# Trying to calculate the strength of a Bitcoin brain wallet created with a custom diceware password

I want to create a brain wallet using a custom diceware since I don't like the original one. Instead of 7776 words it has 46656 because I use 6 dice for each word instead of 5, and also it only has words with many characters.

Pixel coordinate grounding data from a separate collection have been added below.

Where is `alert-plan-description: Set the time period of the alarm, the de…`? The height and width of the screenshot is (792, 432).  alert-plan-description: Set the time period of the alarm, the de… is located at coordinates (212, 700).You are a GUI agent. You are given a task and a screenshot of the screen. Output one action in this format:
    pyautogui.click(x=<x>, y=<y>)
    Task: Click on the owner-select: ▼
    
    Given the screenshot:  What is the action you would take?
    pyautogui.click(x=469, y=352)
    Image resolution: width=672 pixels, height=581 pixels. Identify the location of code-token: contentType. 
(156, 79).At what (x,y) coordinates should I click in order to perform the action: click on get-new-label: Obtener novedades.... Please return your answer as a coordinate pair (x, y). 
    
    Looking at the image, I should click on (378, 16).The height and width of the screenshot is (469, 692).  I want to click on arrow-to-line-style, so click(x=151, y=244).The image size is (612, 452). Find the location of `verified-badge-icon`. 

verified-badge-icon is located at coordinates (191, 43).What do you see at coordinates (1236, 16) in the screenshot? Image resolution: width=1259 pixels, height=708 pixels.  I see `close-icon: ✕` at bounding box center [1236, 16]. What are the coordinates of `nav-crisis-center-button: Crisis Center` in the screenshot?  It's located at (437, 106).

So this is what I got so far, please tell me if I made a mistake:

$$\frac{2 ^ {\log_2(46656) · 5} }{ (1 · 10^{15}) · (60 · 60 · 24 · 365)} = 7 \text{ years}$$

• $2 ^ {\log_2(46656) · 5}$ is the entropy for a password of 5 words
• $1 · 10^{15}$ is 1 Phash/s, which is the hashing power I'm assuming for this attacker. I don't even know if this makes sense, because an attacker doesn't need to start over for each brain wallet he wants to crack, and also there might have been huge databases of precomputed sha256 hashes before Bitcoin even existed.
• $60 · 60 · 24 · 365$ represents a year in seconds.
• You calculated the attackers worst case duration ... average case is half of this. Mar 15 '14 at 20:50
• Also: the entropy is the base-2 log of the number of (assumed equiprobable) passwords, thus $\log_2(46656)\cdot5$, not $2^{\log_2(46656)\cdot5}$. You do not account for key stretching, which can help a lot in many contexts, perhaps this one. Using long words has no discernible advantage, if they are public, which the computation assumes.
– fgrieu
Feb 28 '16 at 20:50

You also mentioned precomputed hashes. For an attacker to precompute all of the given hashes (assuming 32 bytes per SHA256 hash), they would need to store $46656^5 * 32 \approx 7.07 * 10 ^ {24}$ bytes, amounting to 7.07 yottabytes. This is currently an unpractical amount of storage.